The Jan Smuts International terminal building looked much like any other terminal in any other major airport anywhere in the world. Indecipherable boarding announcements and courtesy phone pages crackled over the public address system.

Cafeterias, bars, and small newspaper and book kiosks did a booming business as hungry, nervous, or bored travelers tried to pass the time before their flights. And television monitors showing arrivals and departures glowed from gleaming overhead metal stands.

But there were differences. Ominous differences. Most of those now waiting for incoming flights were men. Young men in their twenties and early thirties. Young men in military uniform-Citizen Force reservists summoned from their schools and jobs by Pretoria’s recent Emergency

Decree. Some looked as though their uniforms had shrunk or their stomachs had grown, but most were lean and fit-kept in shape by up to one full month of required military service in each calendar year.
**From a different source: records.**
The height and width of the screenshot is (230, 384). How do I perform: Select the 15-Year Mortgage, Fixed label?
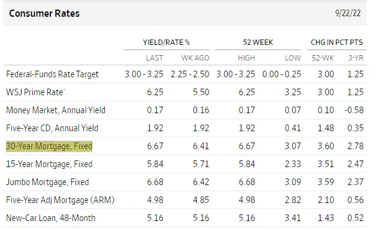tap(49, 164)
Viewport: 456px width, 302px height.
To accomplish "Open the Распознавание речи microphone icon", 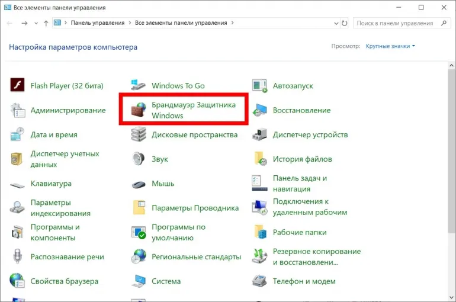I will 17,257.
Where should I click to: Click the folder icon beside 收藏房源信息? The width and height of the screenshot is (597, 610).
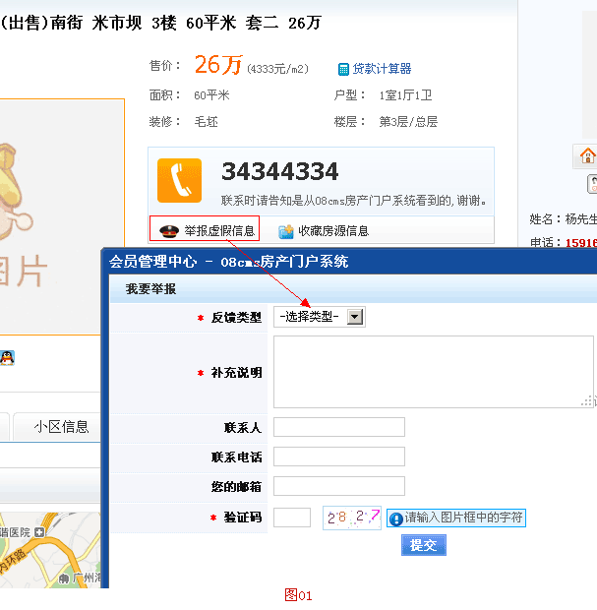click(x=286, y=231)
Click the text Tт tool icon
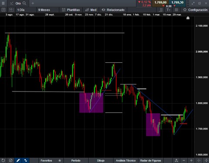The height and width of the screenshot is (163, 209). click(x=169, y=10)
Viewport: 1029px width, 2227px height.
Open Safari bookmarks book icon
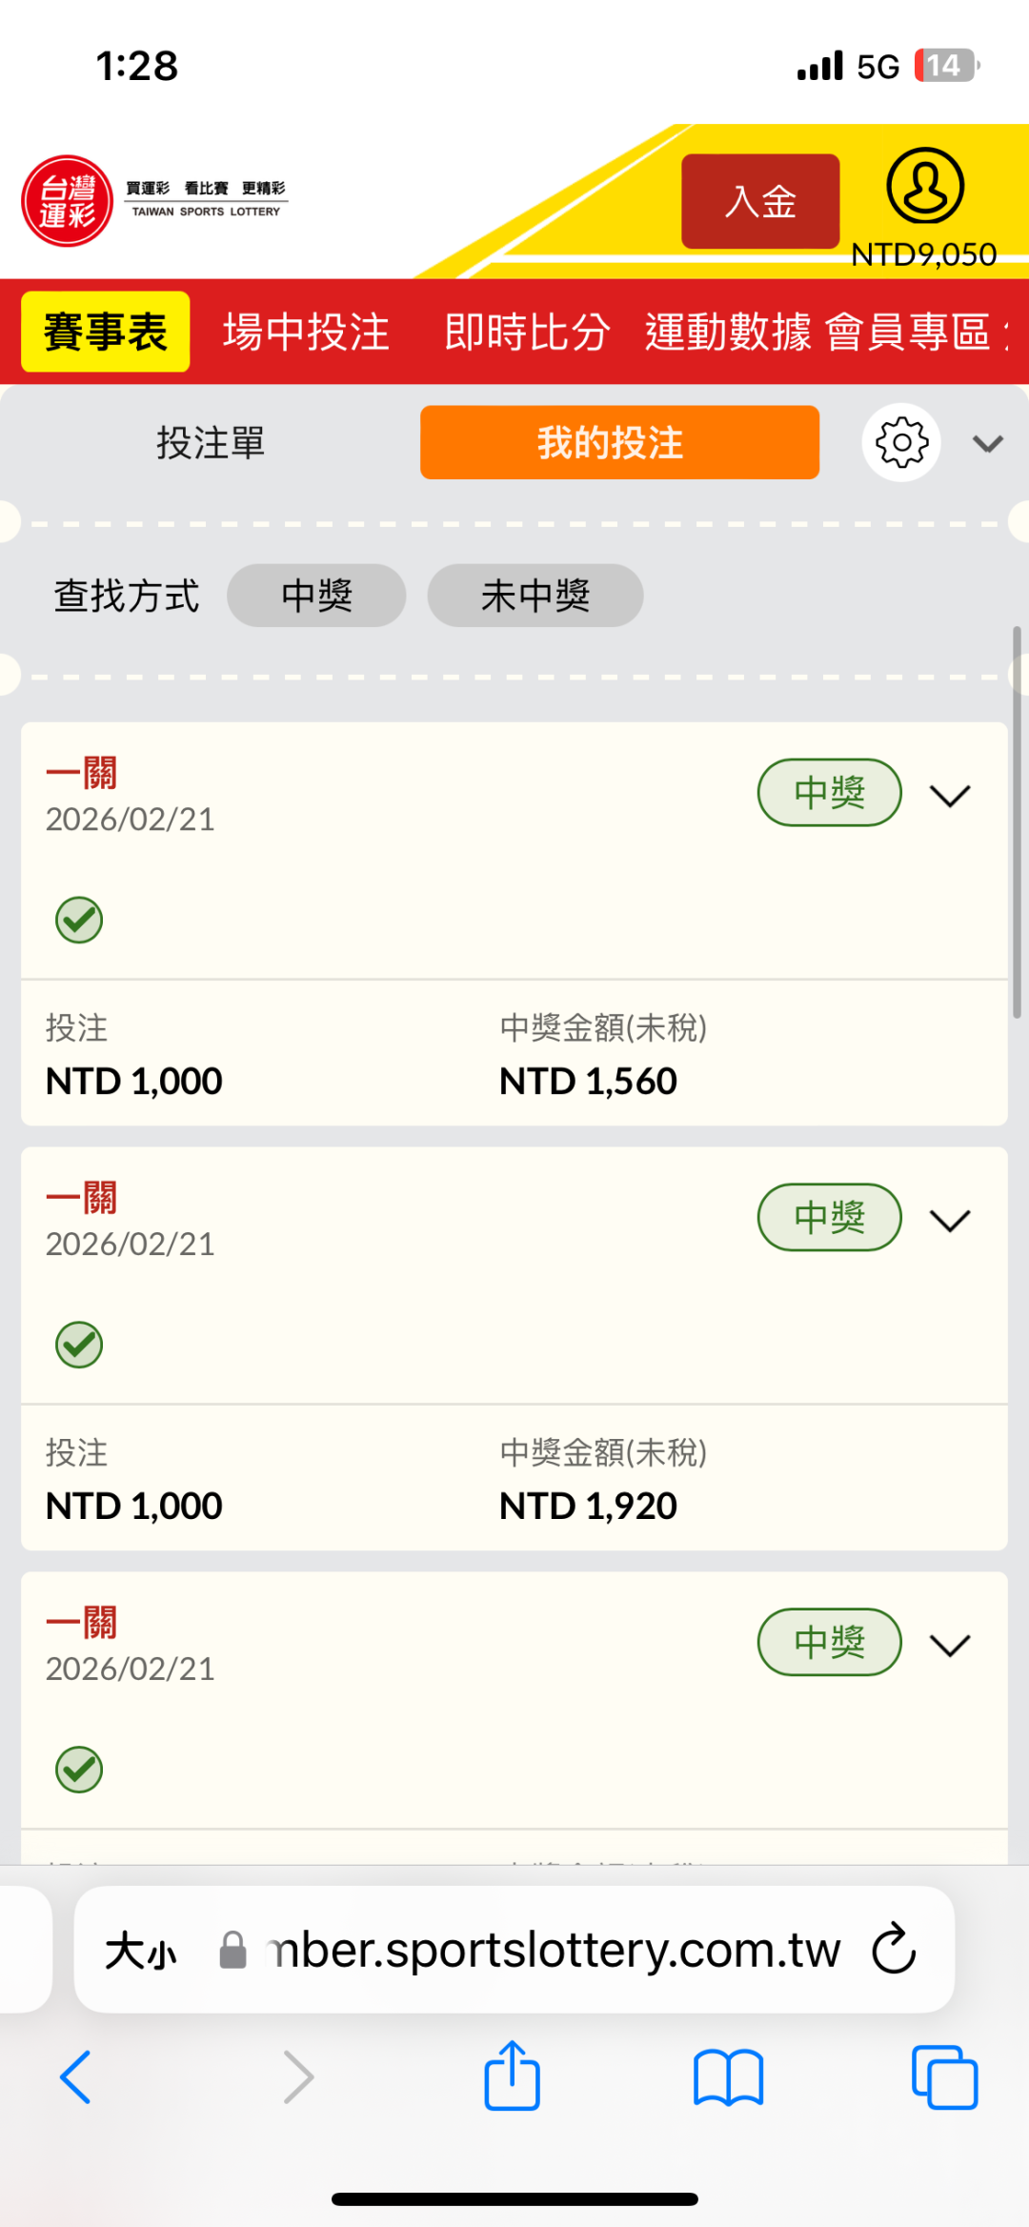[729, 2077]
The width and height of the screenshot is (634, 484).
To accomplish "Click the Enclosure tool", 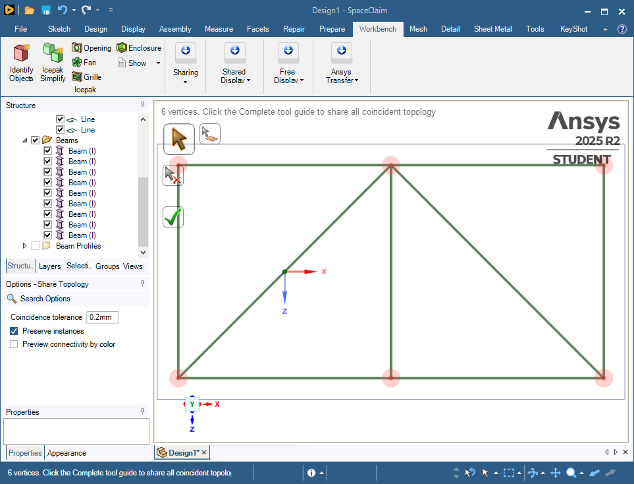I will click(x=139, y=48).
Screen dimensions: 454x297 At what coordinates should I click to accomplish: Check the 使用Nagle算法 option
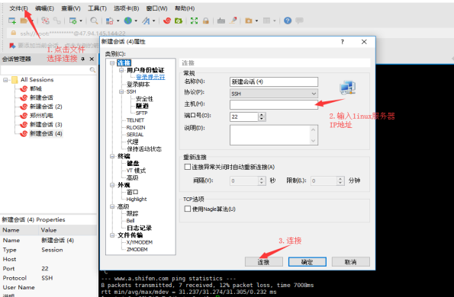click(x=188, y=209)
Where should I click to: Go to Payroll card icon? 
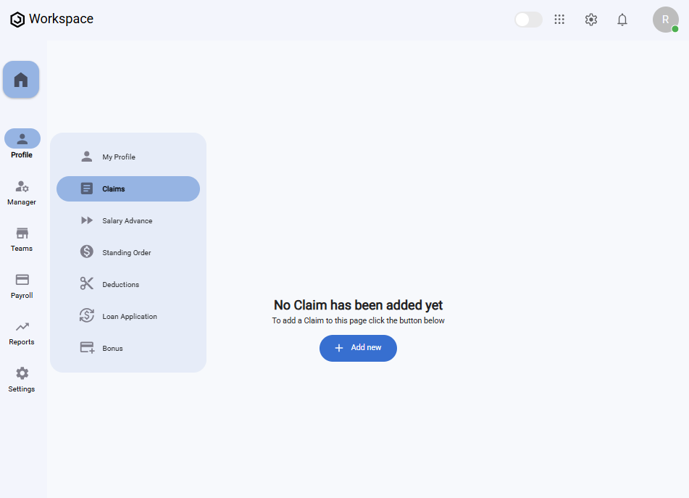[22, 280]
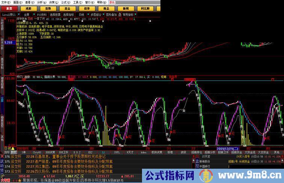Open the 分析 menu
284x183 pixels.
pos(38,2)
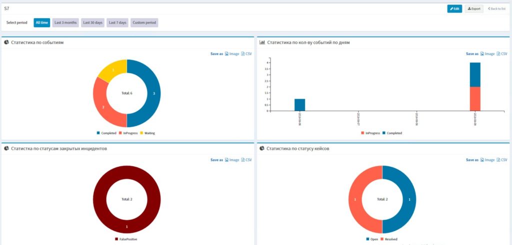Export events-by-day bar chart as CSV
This screenshot has height=245, width=512.
pyautogui.click(x=502, y=54)
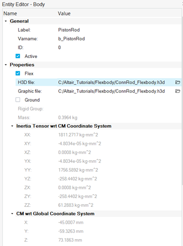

Two American journalists in civilian clothes looked very much out of place in the sea of khaki-colored uniforms.

Ian Sheffield took his traveling case and identity papers from an unsmiling internal-security trooper and turned to help Sam Knowles. The little cameraman looked even more like a pack animal than usual. Pieces of video gear and sound equipment were slung across his sturdy back and shoulders and piled high on a squeaking, dented luggage cart.

“Behold the miracle of modern miniaturization. ” Knowles sounded disgusted.

“Now instead of just being buried under the weight of a single camera, I can rupture myself carrying the camera plus the rest of this shit.


They started down the teratinal, half-pushing and half dragging the overloaded luggage cart.

“Just whose bright idea was this move anyway?” Knowles huffed as he awkwardly maneuvered around a clump of curious South African soldiers.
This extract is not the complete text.